▶ [Exercise material]
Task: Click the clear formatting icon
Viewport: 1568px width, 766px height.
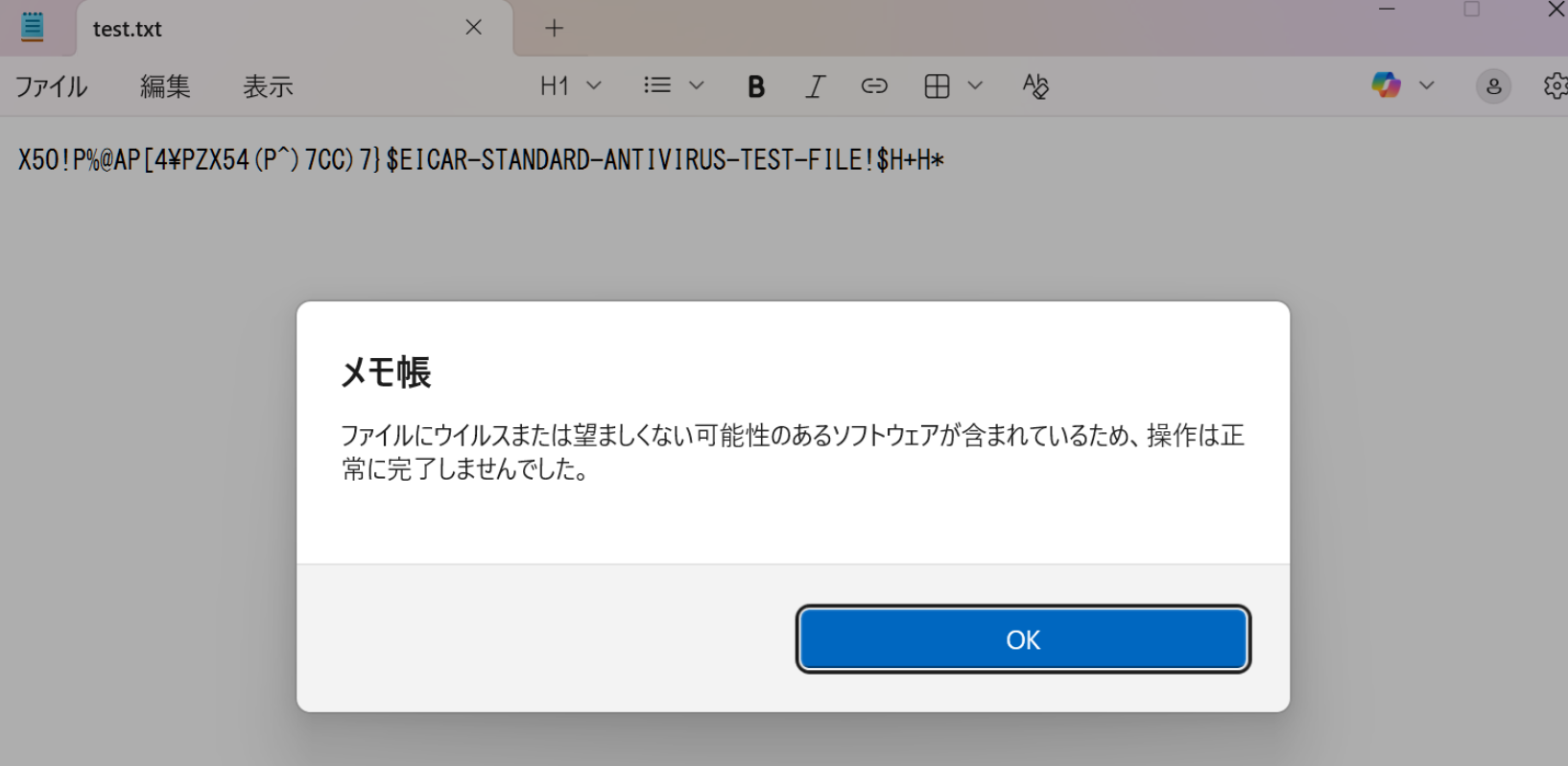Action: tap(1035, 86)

* * *

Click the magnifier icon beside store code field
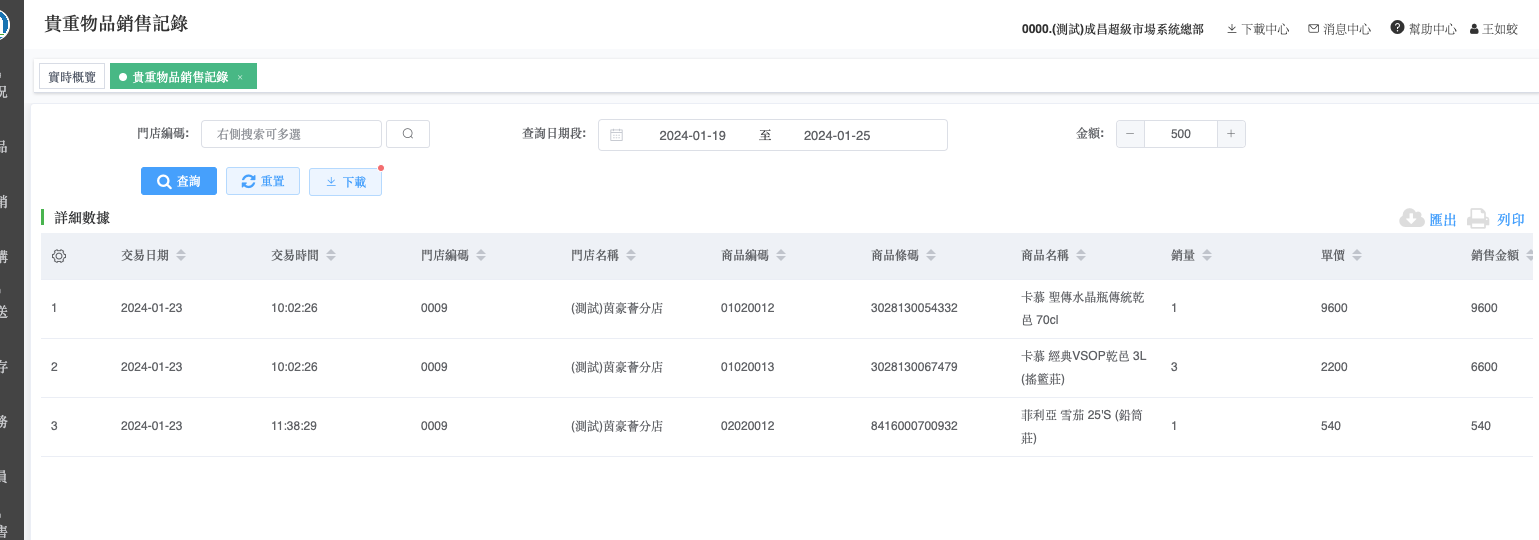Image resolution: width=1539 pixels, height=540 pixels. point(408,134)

▶ [Directive] Please repeat the part of the rows that opens with the line containing "Task: Click the clear formatting icon" and closes with the line containing "Action: tap(1035, 86)", swapping "clear formatting" for "remove formatting" and leaving everything else unchanged. Omit the pictures from your answer.

▶ [Output for this task]
Task: Click the remove formatting icon
Viewport: 1568px width, 766px height.
Action: tap(1035, 86)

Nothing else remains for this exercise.